*Task item*:
Each line of the material below should be retyped precisely as it appears.

*Data in this exercise*:
***
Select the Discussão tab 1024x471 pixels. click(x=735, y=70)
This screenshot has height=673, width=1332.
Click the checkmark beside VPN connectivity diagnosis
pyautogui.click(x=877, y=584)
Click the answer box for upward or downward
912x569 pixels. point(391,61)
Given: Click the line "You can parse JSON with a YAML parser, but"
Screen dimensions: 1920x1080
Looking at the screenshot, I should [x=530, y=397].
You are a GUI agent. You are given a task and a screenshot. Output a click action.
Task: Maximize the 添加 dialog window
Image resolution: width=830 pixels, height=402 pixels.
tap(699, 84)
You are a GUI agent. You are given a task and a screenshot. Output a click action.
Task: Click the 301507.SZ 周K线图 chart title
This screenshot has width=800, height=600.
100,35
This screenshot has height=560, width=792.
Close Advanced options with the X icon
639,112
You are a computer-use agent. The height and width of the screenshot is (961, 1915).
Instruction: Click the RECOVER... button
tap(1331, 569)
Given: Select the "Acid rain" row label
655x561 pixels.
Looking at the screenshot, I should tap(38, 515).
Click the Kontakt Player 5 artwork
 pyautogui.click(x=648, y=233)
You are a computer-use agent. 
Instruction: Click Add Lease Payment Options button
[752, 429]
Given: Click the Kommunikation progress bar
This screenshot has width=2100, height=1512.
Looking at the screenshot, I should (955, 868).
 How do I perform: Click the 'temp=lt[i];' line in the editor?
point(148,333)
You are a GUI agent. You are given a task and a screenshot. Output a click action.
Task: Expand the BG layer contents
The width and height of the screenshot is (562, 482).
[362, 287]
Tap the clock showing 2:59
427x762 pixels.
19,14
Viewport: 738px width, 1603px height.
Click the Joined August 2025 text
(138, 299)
***
*Finished task*:
Select the Discussão tab 1024x471 pixels. click(x=735, y=70)
This screenshot has height=673, width=1332.
Click the checkmark beside VPN connectivity diagnosis
pyautogui.click(x=877, y=584)
Click the answer box for upward or downward
912x569 pixels. point(391,61)
Given: Click the line "You can parse JSON with a YAML parser, but"
Screen dimensions: 1920x1080
Looking at the screenshot, I should [x=530, y=397].
You are a GUI agent. You are given a task and a screenshot. Output a click action.
Task: Maximize the 添加 dialog window
Image resolution: width=830 pixels, height=402 pixels.
tap(699, 84)
You are a GUI agent. You are given a task and a screenshot. Output a click action.
Task: Click the 301507.SZ 周K线图 chart title
This screenshot has width=800, height=600.
100,35
This screenshot has height=560, width=792.
Close Advanced options with the X icon
639,112
You are a computer-use agent. The height and width of the screenshot is (961, 1915).
Instruction: Click the RECOVER... button
tap(1331, 569)
Given: Select the "Acid rain" row label
655x561 pixels.
Looking at the screenshot, I should tap(38, 515).
Click the Kontakt Player 5 artwork
 pyautogui.click(x=648, y=233)
You are a computer-use agent. 
Instruction: Click Add Lease Payment Options button
[752, 429]
Given: Click the Kommunikation progress bar
This screenshot has width=2100, height=1512.
Looking at the screenshot, I should (955, 868).
 How do I perform: Click the 'temp=lt[i];' line in the editor?
point(148,333)
You are a GUI agent. You are given a task and a screenshot. Output a click action.
Task: Expand the BG layer contents
The width and height of the screenshot is (562, 482).
[362, 287]
Tap the clock showing 2:59
427x762 pixels.
19,14
Viewport: 738px width, 1603px height.
Click the Joined August 2025 text
(138, 299)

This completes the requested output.